Molly, who had heard most of the conversation, put in, “Couldn’t Jesse have taken the collar off?”
“Maybe,” I admitted. “But why would he have left it in the driveway?”
None of us had a good answer for that. If the collar had been some kind of message, I wasn’t getting it. Meanwhile, we had to proceed as though whoever had attacked Jesse had also taken Shadow. “Just . . . focus on getting here,” Kirsten said finally.
So I did.
He may have been mad at me, but Dashiell still sent a car to get us from the airport. As we pulled up to the house, I was already extending my radius as far as I could. I felt the bzzt sensation of a spell fizzing out . . . but this wasn’t like the spells I was used to dealing with. It was powerful, for one thing, and there was almost a taste to it, something thick and green and toxic. It made me want to shower and throw up at the same time.
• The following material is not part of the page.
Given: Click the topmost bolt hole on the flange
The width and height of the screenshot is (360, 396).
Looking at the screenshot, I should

I pushed away the thought and hurried out of the car toward the cottage, Molly rushing along at my heels.
&nbs
p; I heard hushed voices as I walked in, but they went silent as Kirsten heard me coming. “In here,” she called from the bathroom.
Our bathroom was small—and not particularly clean—but Hayne, Kirsten, and Matthias had all managed to cram inside. Hayne leaned against the counter, while Kirsten and Matthias crouched in front of the tub. They’d taken off the shower curtain, and I could see Jesse lying inside, covered in a mound of ice. He was facing away from the door, but as I squeezed into the room and rushed to his side, it struck me that he looked . . . dead. His eyes were closed, and I couldn’t tell if his chest was moving. Someone had stripped him down to his boxer shorts—I could see the red color glinting through the ice—and his sickly yellow, bare skin only heightened the appearance of death.
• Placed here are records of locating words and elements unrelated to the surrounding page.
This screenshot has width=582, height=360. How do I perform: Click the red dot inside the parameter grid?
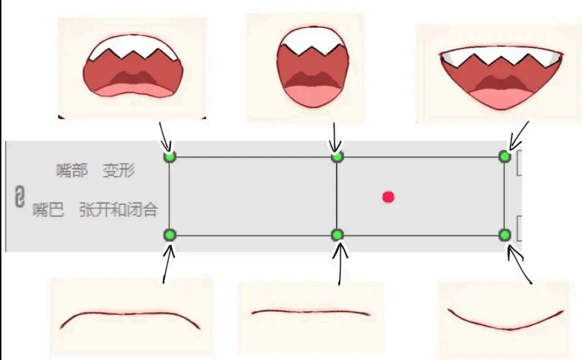[x=388, y=197]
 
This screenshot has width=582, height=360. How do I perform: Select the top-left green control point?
[x=170, y=157]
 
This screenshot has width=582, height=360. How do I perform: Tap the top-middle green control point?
[x=337, y=157]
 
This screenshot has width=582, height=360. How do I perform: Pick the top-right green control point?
[x=504, y=157]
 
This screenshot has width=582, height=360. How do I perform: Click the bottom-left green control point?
[x=170, y=235]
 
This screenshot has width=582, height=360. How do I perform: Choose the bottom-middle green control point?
[x=337, y=235]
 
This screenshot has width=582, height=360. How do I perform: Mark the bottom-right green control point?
[x=504, y=235]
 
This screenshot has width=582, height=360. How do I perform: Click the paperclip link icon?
[x=20, y=196]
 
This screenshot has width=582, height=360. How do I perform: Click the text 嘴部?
[x=72, y=170]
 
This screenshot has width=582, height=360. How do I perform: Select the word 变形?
[x=119, y=170]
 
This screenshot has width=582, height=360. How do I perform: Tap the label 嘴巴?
[x=48, y=210]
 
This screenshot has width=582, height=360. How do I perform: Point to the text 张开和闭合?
[x=119, y=210]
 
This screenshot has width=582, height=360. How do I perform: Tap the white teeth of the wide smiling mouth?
[x=501, y=56]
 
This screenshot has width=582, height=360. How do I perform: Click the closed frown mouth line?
[x=130, y=314]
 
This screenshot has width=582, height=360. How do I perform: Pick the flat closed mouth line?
[x=310, y=312]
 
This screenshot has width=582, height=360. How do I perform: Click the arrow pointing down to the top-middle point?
[x=335, y=137]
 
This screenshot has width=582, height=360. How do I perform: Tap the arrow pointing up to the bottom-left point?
[x=167, y=264]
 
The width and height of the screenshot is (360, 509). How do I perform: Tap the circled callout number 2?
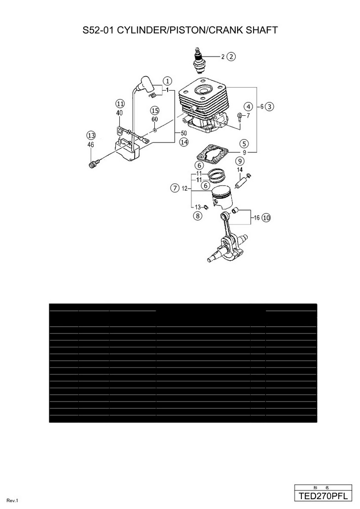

“I felt the spell break,” I blurted. “Is he—” Matthias was feeling for a pulse at Jesse’s neck. I held my breath.
“He’s alive,” Matthias announced, after what felt like an eternity. “Good. But he’s not out of the woods yet.”
“What do you need?” I demanded.
Matthias raised his eyebrows at me, but didn’t comment on my sharp tone. “A bed or cot. We need to set up a saline IV.”
“When will he wake up?”
Matthias shook his head. “That, I don’t know. I’ve never seen a fever induced by magic before. If it caused brain damage, he may not wake up at all, or he may have lost any number of functions. Or”—he shrugged—“he may be fine as soon as we get him rehydrated. But right now, the dehydration has its own threats. Let’s move him.”
I had a thousand more questions—would a werewolf bite fix brain damage?—but I swallowed them and went to pull back the covers on my bed, grateful I’d changed the sheets a few days before. I laid down a clean towel, and watched anxiously as Hayne and Matthias hauled Jesse out of the tub and got him positioned on the right side of the bed.
Hayne then retreated to the living room to make more space, and Kirsten and Molly hovered in the hall. I couldn’t take my eyes off Jesse.